I’ve spent considerable time this week working on a problem caused by accidental and unintentional BGP AS Path prepending. For those not in the know, AS Path prepending is the so-called practice of artificially extending the BGP AS Path attribute associated with one’s Internet routes in order to influence the preference in route selection on foreign networks. It is a fairly coarse metric, but it can be an effective mechanism in controlling incoming traffic flow which is often difficult to deal with otherwise.
Unfortunately, over the last week or so, several incidents of excessive prepending have been witnessed with AS paths containing up to 200-odd ASNs. This wouldn’t be illegal, however, since RFC4271 – the latest cut of the BGP protocol specification – only seems to state a limit by way of a maximum BGP message size, which is 4096 bytes. However Cisco IOS routers running certain older code revisions are quite vulnerable to BGP update messages which are accompanied by long AS paths.
There appear to be a number of weaknesses but they all have similar effects: the update with the long AS path is discarded, a notification sent to the other peer and the session torn down. Or, the update is malhandled – because of its content – corrupted and passed on where the next router declares it invalid and tears down. The consequence is the same: interruption of BGP and thus full routing table for anyone downstream of the router, and route flapping of any advertised routes from the affected router upstream.

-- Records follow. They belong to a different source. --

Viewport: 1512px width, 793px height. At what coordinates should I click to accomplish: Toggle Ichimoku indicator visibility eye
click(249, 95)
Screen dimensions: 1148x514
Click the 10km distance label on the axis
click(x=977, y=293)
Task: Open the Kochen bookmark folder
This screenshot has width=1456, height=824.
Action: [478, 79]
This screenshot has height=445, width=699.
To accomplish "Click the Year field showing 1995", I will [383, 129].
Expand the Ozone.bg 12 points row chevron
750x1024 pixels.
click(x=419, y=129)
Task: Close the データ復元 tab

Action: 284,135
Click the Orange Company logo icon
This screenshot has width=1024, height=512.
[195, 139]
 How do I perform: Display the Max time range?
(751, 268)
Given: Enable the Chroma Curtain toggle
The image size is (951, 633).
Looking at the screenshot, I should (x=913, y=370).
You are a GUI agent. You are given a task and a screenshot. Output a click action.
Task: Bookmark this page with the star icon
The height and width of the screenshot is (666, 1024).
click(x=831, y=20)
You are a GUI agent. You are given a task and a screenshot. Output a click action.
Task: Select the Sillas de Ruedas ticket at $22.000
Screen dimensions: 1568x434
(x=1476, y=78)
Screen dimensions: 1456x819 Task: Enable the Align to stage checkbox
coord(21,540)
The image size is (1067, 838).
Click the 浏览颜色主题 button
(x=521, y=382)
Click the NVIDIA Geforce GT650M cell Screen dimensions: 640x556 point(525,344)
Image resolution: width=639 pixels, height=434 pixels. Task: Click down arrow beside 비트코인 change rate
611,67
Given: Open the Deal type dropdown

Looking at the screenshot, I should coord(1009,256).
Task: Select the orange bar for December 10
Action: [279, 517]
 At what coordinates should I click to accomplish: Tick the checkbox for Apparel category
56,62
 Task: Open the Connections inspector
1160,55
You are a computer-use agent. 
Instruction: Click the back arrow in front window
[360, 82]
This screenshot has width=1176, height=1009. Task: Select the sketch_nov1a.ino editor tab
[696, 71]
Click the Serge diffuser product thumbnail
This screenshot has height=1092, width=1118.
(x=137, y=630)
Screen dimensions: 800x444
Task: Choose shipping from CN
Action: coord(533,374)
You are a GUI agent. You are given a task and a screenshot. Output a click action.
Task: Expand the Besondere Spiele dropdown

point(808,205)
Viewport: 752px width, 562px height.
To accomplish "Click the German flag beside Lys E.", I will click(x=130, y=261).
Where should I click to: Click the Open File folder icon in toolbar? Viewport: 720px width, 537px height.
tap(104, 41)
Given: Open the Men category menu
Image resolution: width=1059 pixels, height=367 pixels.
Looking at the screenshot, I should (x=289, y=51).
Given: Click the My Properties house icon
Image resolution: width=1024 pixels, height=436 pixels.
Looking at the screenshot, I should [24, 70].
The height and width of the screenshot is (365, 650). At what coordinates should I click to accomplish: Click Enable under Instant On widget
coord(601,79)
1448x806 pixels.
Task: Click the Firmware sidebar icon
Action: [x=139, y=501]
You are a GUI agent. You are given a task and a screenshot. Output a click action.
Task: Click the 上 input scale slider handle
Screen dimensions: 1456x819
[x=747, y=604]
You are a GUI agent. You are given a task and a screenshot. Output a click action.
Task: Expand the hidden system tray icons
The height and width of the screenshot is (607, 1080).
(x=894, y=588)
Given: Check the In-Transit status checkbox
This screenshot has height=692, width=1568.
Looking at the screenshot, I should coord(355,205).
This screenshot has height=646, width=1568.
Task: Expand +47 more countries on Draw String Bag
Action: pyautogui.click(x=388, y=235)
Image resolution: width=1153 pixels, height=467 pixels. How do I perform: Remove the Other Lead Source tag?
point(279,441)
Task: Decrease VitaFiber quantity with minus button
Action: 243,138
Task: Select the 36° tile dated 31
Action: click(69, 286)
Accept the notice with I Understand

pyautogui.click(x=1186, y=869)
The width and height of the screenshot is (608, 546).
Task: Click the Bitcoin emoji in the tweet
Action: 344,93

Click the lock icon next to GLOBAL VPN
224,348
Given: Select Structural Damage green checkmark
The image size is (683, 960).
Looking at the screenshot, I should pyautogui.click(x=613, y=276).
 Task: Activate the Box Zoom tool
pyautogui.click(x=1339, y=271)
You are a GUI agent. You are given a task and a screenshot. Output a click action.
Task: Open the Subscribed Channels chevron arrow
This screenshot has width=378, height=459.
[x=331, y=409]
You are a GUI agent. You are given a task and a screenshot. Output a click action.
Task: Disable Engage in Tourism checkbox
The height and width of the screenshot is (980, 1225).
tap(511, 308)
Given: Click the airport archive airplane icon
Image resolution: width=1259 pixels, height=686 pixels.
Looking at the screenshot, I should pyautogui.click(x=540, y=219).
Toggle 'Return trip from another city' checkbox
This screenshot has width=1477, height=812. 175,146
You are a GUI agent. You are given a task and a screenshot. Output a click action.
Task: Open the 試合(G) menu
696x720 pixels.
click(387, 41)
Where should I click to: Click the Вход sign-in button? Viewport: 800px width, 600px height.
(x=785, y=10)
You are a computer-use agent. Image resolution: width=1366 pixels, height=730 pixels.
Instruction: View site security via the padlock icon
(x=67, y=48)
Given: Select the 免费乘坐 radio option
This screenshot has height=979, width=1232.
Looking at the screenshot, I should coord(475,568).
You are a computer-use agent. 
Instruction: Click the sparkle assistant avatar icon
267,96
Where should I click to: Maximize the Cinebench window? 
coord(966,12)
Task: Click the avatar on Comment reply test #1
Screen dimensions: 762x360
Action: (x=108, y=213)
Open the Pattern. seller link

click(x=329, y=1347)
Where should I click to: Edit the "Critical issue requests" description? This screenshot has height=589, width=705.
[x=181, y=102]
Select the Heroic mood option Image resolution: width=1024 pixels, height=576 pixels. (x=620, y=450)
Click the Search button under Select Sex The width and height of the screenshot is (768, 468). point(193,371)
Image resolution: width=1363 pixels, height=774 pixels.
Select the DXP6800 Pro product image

Observers on the nanog mailing list (here and here) were quick to notice the recent instances of the problem and there was speculation and puzzlement over the logic behind such a BGP advertisement. As most BGP-capable network engineers understand, prepending is not a linear feature whose effects can be turned up or down. It is more of a threshold-crossing event so advertising a BGP route with 200 ASNs seems particularly over-zealous and unlikely to be deliberate legitimate use.
Some speculated that it was ill-informed routing policy or incapable operators while others suggested that this and the other related incidents prior to it – which all exhibited the same characteristics – were essentially a remote-control DoS attack against customers dependent on the routers running older code.
Since Interoute was implicated in the most recent case, however, a colleague and I were able to investigate the problem thoroughly with our customer and the solution was quite remarkable in demonstrating how a relatively simple software defect can cause such a widespread network problem.
The network in question turned out to be running the Microtik Router OS platform, which is an alternate BGP-based router plaform capable of quite specialised network functionality. I’ve little direct experience of the system myself and I’m unsure of the heritage of the BGP implementation, but based on the observations seen here, it would appear to be organic rather than having roots in the more commonly available implementations: gated, zebra, quagga or openbgpd.
The network operator had indeed intended to prepend the AS number on his route advertisements in order to discourage traffic, but a relatively small user interface error had allowed him to configure it incorrectly. When configuring the prepend operation, instead of specifying the desired AS path to be seen – as might have been expected on a Cisco IOS device – the configuration asked the operator to specify the number of times to prepend instead.
As a sensible precaution, the documentation states that the number of AS prepends that can be applied (ie. the number of times the AS will be repeated in the path) is limited to a sensible amount but unfortunately the command-line user interface doesnt actually enforce the limit. Instead the user input is taken literally and interpretted as the number of times to repeat the AS number! Since most ASNs in use on the Internet are large 16-bit quantities, this results in an erroneous configuration that attempts to generate BGP updates with excessively long AS paths which consequently tickle the Cisco bugs.
In fact – as one shrewd observer noted – the number of prepends input is not taken verbatim, but is divided modulo 256 when it is seen as being too large in order to “make it fit”. It’s unclear whether this functionality is an unintentional side-effect of a string-to-number handling library that the code is using or whether the modulo division was thought to be helpful in some way.
Thankfully we were able to work with our customer in order to assist him identify and correct the problem and minimuse further disruption experienced by Internet users but it seems that this relatively simple defect has caused noticeable incidents world-wide (now usefully documented on bgpmon) and may still cause further pain for those with vulnerable platforms. Those with vulnerable Cisco platforms can make use of the Maximum BGP AS Path Limit feature in IOS to limit the effects, although it isnt effective in all cases.